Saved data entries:
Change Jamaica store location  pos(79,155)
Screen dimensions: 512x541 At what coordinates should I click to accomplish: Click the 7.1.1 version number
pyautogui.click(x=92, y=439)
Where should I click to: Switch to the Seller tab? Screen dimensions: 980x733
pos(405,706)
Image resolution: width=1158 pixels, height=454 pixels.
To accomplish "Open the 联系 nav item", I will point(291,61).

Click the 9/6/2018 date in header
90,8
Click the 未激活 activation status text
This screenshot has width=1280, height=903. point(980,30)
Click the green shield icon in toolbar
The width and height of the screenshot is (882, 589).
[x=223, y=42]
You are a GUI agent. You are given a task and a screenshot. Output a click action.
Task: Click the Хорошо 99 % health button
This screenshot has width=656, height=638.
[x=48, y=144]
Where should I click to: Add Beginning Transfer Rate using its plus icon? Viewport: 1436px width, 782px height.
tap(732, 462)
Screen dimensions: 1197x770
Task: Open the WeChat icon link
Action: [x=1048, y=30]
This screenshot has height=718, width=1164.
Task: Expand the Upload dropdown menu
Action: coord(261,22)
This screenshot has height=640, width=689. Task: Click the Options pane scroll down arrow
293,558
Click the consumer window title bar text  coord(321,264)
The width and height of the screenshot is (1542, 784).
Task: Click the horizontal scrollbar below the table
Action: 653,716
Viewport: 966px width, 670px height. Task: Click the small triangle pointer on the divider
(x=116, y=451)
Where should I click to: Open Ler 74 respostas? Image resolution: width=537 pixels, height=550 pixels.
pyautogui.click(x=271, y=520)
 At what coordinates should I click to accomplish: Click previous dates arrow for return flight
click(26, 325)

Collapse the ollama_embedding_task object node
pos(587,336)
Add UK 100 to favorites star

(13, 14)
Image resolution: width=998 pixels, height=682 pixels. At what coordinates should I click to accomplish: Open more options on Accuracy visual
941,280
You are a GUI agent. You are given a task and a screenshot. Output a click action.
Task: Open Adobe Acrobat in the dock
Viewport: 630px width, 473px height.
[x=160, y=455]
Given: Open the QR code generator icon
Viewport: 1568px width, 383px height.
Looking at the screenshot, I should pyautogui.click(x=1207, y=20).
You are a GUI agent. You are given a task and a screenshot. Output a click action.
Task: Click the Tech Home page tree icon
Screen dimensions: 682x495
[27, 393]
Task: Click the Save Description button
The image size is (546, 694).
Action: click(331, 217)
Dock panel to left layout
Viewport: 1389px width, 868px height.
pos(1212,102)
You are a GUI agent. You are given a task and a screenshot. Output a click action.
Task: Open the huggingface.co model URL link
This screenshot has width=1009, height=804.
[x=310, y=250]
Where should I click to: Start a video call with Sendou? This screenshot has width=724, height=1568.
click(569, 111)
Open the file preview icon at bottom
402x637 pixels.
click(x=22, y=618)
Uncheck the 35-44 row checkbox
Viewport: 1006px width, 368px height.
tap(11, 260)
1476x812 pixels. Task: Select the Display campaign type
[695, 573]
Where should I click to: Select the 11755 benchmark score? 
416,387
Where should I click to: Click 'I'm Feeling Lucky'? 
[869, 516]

Your assignment:
State the number of lines in the records that include the string "button", without any other words.

Your response:
2